Friday, March 3, 2017

Thinking About The Word "Gospel" (Part 2)

Part 1 is available here.

AP: Today we are going to turn our attention to how the word "gospel" is used in the pagan sphere of Greek language around the time of Jesus. Scholars have repeatedly pointed out that the word "gospel" appears with a very similar meaning in some texts that refer to the cult of a ruler, usually the emperor, as "savior." It is not strange when one considers that, especially in the East, the emperor was considered divine mainly by his role as benefactor.

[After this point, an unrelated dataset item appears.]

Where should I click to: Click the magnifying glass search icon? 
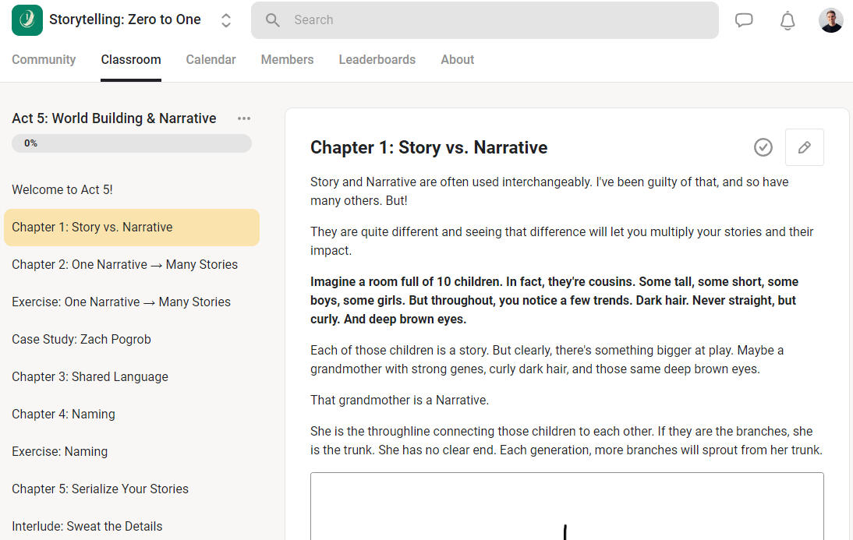(273, 20)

There is an inscription of King Antiochus I of Comagene (north of Syria), first century B.C. which refers to the monarch as the "great king, god, just, divinity manifested to the men" (W. Dittemberger, Orientis Graeci Inscriptiones Selectae = OGIS [Leipzig 1901–1903], 383). We could also quote the character of Joseph, the Jewish patriarch in Egypt according to the book of Genesis, where he is called the "son of God,", similar to the use in Matt. 27:54: "Truly this one (Jesus who died on the cross) was a son of God," i.e., he was a "divine man."

A famous inscription of the city of Priene, in Asia Minor (modern-day Turkey) from 9 B.C. reads as follows:
"Since Providence, which ordains all things and is very interested in our lives, has accomplished everything (now) in the most perfect thing by sending us Augustus, who has been filled with divine power for the welfare of the people; having sent him as a savior both to us and to our descendants, who should stop war and bring order to all things. With his appearing Caesar has fulfilled the hope of the prophecies, since he has not only outdone the benefactors who had come before him, but also has not left to future ones the hope of doing better; the birthday of this god has become through him a beginning of the good tidings."
Likewise another inscription, a decree of the city of Halicarnaso, a little after the former one, reads as follows:
"Since the eternal and immortal nature of the universe has blessed us greatly with excellent benefits, contributing to the happiness of our times to Caesar Augustus, father of this country . . . like Zeus, a patriot and savior of the whole human race."
Along with εὐαγγέλιον and in very similar texts we find similar terminology, since the inscriptions referring to the magnanimity of the emperor––always in a context mentioning his benefits, which is what distinguishes the divinity––mention his grace, kindness, and philanthropy, that is, his love for men, their parousia and their epiphany.

Be sure you check out Arthur Darby Nock's book Early Gentile Christianity and its Hellenistic Background (New York: 1964). He really offers some classic commentary on the subject. One of the reasons I point you in that direction is because of the following issue: Compare these inscriptions with Luke 2:10–11: "Do not be afraid, for bring news (εὐαγγελίζομαι) to you of great joy, which will be for all the people: A Savior (σωτήρ) is born to you today in the city of David, who is the Christ Lord." It is difficult, however, to deal with the difficult question––a hotbed of discussion––suggested by the words of Nock, namely: Either the same terminology in both cases (Caesar and Jesus as divine beings who are shown as saviors) is due to a loan word borrowed by the Christians, or they have consciously contrasted the image of Jesus with that of Caesar by using the same words.

I believe that the latter is more probable for the following reasons: Christians accept a previous usage, consolidated, advanced in the Greek East, where they began their missionary work. According to Christianity, when persecuted, they express this opposition: to suffer as a Christian meant to refuse to accept the express worship of the Emperor as a divine person, while affirming that divinity about Jesus. The message is this: The true Savior is Jesus, and the true "good news" (εὐαγγέλιον) is the news of the coming of God's reign––not of human caesars––brought by Jesus.